*Brief*.
Copy out each of the lines below without changing anything.

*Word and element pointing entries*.
▬▬▬▬▬▬▬▬▬▬
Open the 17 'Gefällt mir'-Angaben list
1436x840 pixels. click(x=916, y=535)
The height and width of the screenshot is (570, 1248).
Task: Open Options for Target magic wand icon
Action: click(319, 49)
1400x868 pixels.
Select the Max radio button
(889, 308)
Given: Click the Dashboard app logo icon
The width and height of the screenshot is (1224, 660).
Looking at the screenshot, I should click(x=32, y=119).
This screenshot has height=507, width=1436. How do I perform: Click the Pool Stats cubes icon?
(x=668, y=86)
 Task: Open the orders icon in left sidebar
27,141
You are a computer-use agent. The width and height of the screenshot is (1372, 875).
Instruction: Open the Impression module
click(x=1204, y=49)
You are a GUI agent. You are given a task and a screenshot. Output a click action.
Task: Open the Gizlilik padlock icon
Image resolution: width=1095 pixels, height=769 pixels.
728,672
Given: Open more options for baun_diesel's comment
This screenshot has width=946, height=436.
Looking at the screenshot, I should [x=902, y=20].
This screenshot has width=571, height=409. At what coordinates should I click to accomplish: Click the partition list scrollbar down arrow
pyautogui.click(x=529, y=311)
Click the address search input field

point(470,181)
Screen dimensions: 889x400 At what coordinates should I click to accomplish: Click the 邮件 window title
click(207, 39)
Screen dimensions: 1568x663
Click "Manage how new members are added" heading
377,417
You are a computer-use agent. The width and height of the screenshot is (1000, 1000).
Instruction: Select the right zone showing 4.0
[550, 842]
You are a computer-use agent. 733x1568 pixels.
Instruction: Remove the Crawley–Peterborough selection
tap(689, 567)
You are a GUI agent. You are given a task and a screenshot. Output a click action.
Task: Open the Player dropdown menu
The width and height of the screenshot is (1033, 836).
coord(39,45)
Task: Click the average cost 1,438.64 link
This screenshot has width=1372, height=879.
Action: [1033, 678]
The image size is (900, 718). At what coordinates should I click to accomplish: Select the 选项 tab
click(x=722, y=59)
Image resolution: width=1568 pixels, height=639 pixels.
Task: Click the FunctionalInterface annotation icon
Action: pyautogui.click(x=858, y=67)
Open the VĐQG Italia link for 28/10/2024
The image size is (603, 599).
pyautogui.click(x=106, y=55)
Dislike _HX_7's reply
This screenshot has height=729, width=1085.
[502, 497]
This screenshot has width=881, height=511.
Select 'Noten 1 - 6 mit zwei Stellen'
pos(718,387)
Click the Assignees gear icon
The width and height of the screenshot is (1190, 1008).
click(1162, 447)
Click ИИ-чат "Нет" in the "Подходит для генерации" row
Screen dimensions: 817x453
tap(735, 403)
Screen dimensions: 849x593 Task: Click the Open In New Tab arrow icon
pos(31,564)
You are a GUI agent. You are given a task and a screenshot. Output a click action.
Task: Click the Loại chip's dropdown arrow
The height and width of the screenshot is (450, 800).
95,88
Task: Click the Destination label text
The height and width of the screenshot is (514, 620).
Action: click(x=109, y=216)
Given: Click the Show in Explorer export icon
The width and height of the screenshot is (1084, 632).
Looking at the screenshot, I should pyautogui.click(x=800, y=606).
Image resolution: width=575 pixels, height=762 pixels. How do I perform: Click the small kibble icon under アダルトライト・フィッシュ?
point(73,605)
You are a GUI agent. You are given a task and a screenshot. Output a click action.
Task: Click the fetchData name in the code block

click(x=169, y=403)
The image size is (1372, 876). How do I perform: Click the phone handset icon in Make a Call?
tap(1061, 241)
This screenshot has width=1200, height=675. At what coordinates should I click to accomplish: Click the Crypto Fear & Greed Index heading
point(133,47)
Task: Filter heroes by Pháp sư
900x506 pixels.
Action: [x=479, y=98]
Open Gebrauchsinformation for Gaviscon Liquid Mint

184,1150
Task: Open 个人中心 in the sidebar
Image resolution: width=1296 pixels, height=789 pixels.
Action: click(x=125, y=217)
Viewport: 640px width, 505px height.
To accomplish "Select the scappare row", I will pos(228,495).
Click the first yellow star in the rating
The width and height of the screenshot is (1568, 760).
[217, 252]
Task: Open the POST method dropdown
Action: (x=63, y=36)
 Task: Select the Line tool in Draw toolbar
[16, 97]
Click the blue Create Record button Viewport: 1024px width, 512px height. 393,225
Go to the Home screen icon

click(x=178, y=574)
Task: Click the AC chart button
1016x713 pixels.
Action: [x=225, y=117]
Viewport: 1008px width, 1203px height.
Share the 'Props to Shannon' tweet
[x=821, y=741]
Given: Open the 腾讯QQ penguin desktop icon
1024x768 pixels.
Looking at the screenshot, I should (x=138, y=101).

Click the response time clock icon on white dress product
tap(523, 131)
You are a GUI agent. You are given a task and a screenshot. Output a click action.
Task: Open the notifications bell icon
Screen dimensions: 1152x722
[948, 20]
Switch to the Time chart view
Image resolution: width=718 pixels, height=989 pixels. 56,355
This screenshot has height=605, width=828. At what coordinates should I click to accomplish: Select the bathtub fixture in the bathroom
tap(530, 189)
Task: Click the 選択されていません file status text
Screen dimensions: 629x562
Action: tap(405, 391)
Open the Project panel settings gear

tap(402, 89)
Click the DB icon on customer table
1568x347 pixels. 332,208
▬▬▬▬▬▬▬▬▬▬
*Finished task*.
Open the 17 'Gefällt mir'-Angaben list
1436x840 pixels. click(x=916, y=535)
The height and width of the screenshot is (570, 1248).
Task: Open Options for Target magic wand icon
Action: click(319, 49)
1400x868 pixels.
Select the Max radio button
(889, 308)
Given: Click the Dashboard app logo icon
The width and height of the screenshot is (1224, 660).
Looking at the screenshot, I should click(x=32, y=119).
This screenshot has height=507, width=1436. How do I perform: Click the Pool Stats cubes icon?
(x=668, y=86)
 Task: Open the orders icon in left sidebar
27,141
You are a computer-use agent. The width and height of the screenshot is (1372, 875).
Instruction: Open the Impression module
click(x=1204, y=49)
You are a GUI agent. You are given a task and a screenshot. Output a click action.
Task: Open the Gizlilik padlock icon
Image resolution: width=1095 pixels, height=769 pixels.
728,672
Given: Open more options for baun_diesel's comment
This screenshot has width=946, height=436.
Looking at the screenshot, I should [x=902, y=20].
This screenshot has width=571, height=409. At what coordinates should I click to accomplish: Click the partition list scrollbar down arrow
pyautogui.click(x=529, y=311)
Click the address search input field

point(470,181)
Screen dimensions: 889x400 At what coordinates should I click to accomplish: Click the 邮件 window title
click(207, 39)
Screen dimensions: 1568x663
Click "Manage how new members are added" heading
377,417
You are a computer-use agent. The width and height of the screenshot is (1000, 1000).
Instruction: Select the right zone showing 4.0
[550, 842]
You are a computer-use agent. 733x1568 pixels.
Instruction: Remove the Crawley–Peterborough selection
tap(689, 567)
You are a GUI agent. You are given a task and a screenshot. Output a click action.
Task: Open the Player dropdown menu
The width and height of the screenshot is (1033, 836).
coord(39,45)
Task: Click the average cost 1,438.64 link
This screenshot has width=1372, height=879.
Action: [1033, 678]
The image size is (900, 718). At what coordinates should I click to accomplish: Select the 选项 tab
click(x=722, y=59)
Image resolution: width=1568 pixels, height=639 pixels.
Task: Click the FunctionalInterface annotation icon
Action: pyautogui.click(x=858, y=67)
Open the VĐQG Italia link for 28/10/2024
The image size is (603, 599).
pyautogui.click(x=106, y=55)
Dislike _HX_7's reply
This screenshot has height=729, width=1085.
[502, 497]
This screenshot has width=881, height=511.
Select 'Noten 1 - 6 mit zwei Stellen'
pos(718,387)
Click the Assignees gear icon
The width and height of the screenshot is (1190, 1008).
click(1162, 447)
Click ИИ-чат "Нет" in the "Подходит для генерации" row
Screen dimensions: 817x453
tap(735, 403)
Screen dimensions: 849x593 Task: Click the Open In New Tab arrow icon
pos(31,564)
You are a GUI agent. You are given a task and a screenshot. Output a click action.
Task: Click the Loại chip's dropdown arrow
The height and width of the screenshot is (450, 800).
95,88
Task: Click the Destination label text
The height and width of the screenshot is (514, 620).
Action: click(x=109, y=216)
Given: Click the Show in Explorer export icon
The width and height of the screenshot is (1084, 632).
Looking at the screenshot, I should pyautogui.click(x=800, y=606).
Image resolution: width=575 pixels, height=762 pixels. How do I perform: Click the small kibble icon under アダルトライト・フィッシュ?
point(73,605)
You are a GUI agent. You are given a task and a screenshot. Output a click action.
Task: Click the fetchData name in the code block

click(x=169, y=403)
The image size is (1372, 876). How do I perform: Click the phone handset icon in Make a Call?
tap(1061, 241)
This screenshot has width=1200, height=675. At what coordinates should I click to accomplish: Click the Crypto Fear & Greed Index heading
point(133,47)
Task: Filter heroes by Pháp sư
900x506 pixels.
Action: [x=479, y=98]
Open Gebrauchsinformation for Gaviscon Liquid Mint

184,1150
Task: Open 个人中心 in the sidebar
Image resolution: width=1296 pixels, height=789 pixels.
Action: click(x=125, y=217)
Viewport: 640px width, 505px height.
To accomplish "Select the scappare row", I will pos(228,495).
Click the first yellow star in the rating
The width and height of the screenshot is (1568, 760).
[217, 252]
Task: Open the POST method dropdown
Action: (x=63, y=36)
 Task: Select the Line tool in Draw toolbar
[16, 97]
Click the blue Create Record button Viewport: 1024px width, 512px height. 393,225
Go to the Home screen icon

click(x=178, y=574)
Task: Click the AC chart button
1016x713 pixels.
Action: [x=225, y=117]
Viewport: 1008px width, 1203px height.
Share the 'Props to Shannon' tweet
[x=821, y=741]
Given: Open the 腾讯QQ penguin desktop icon
1024x768 pixels.
Looking at the screenshot, I should (x=138, y=101).

Click the response time clock icon on white dress product
tap(523, 131)
You are a GUI agent. You are given a task and a screenshot. Output a click action.
Task: Open the notifications bell icon
Screen dimensions: 1152x722
[948, 20]
Switch to the Time chart view
Image resolution: width=718 pixels, height=989 pixels. 56,355
This screenshot has height=605, width=828. At what coordinates should I click to accomplish: Select the bathtub fixture in the bathroom
tap(530, 189)
Task: Click the 選択されていません file status text
Screen dimensions: 629x562
Action: tap(405, 391)
Open the Project panel settings gear

tap(402, 89)
Click the DB icon on customer table
1568x347 pixels. 332,208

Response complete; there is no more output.